## Preliminaries

In [None]:
%pip install anthropic

In [None]:
from google.colab import userdata
from anthropic import Anthropic
import pandas as pd
import numpy as np
import json
import re
import requests
import warnings

warnings.filterwarnings("ignore")

In [None]:
# Initialize Anthropic client with API key from Colab secrets
client = Anthropic(api_key=userdata.get("ANTHROPIC_API_KEY"))

## Load and Prepare Data

In [None]:
# Load the Fed sentiment training data
url = 'https://www.dropbox.com/scl/fi/i2esmtinb4qor0mzokybp/fed_sentiment_training.csv?rlkey=v9u7afunmy8w0v0lwizba5g25&dl=1'
df = pd.read_csv(url, sep='\t')

# Perform train-test split
n = len(df)
test_size = int(0.1 * n)
indices = np.random.RandomState(95).permutation(n)
train_idxs, test_idxs = indices[test_size:], indices[:test_size]

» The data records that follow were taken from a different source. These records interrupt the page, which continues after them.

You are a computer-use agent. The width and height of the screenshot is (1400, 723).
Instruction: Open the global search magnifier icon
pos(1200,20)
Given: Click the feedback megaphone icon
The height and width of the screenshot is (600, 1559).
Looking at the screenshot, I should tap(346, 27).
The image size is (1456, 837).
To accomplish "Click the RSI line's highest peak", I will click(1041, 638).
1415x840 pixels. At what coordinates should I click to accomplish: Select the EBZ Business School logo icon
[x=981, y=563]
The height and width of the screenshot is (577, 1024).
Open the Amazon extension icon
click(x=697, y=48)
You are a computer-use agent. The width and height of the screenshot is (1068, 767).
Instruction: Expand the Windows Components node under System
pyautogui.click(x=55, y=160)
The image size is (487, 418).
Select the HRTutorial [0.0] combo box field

df_test = df.iloc[test_idxs][["text", "sentiment"]].copy()
df_test.head()

## LLM Classification

In [None]:
# Helper function to call Claude API for classification
def call_claude_classification(text, system_message=None, model="claude-sonnet-4-20250514", temperature=0.0, max_tokens=100):
    message_params = {
        "model": model,
        "max_tokens": max_tokens,
        "temperature": temperature,
        "messages": [
            {"role": "user", "content": text}
        ]
    }

    # Add system message if provided
    if system_message:
        message_params["system"] = system_message

    response = client.messages.create(**message_params)
    return response.content[0].text

In [None]:
# Define system prompt
system_prompt = """You are a research assistant working for the Fed. You have a degree in Economics."""

def classify_text(texts):
    predictions = []
    total = len(texts)
    
    for i, text in enumerate(texts):
        if i % 10 == 0 or i == total - 1:
            print(f"Processing {i+1}/{total}...")
        
        user_prompt = f"""Your task is to classify the text into one of the three categories ("dovish", "neutral", "hawkish").
        The text is taken at random from the texts of FOMC announcements.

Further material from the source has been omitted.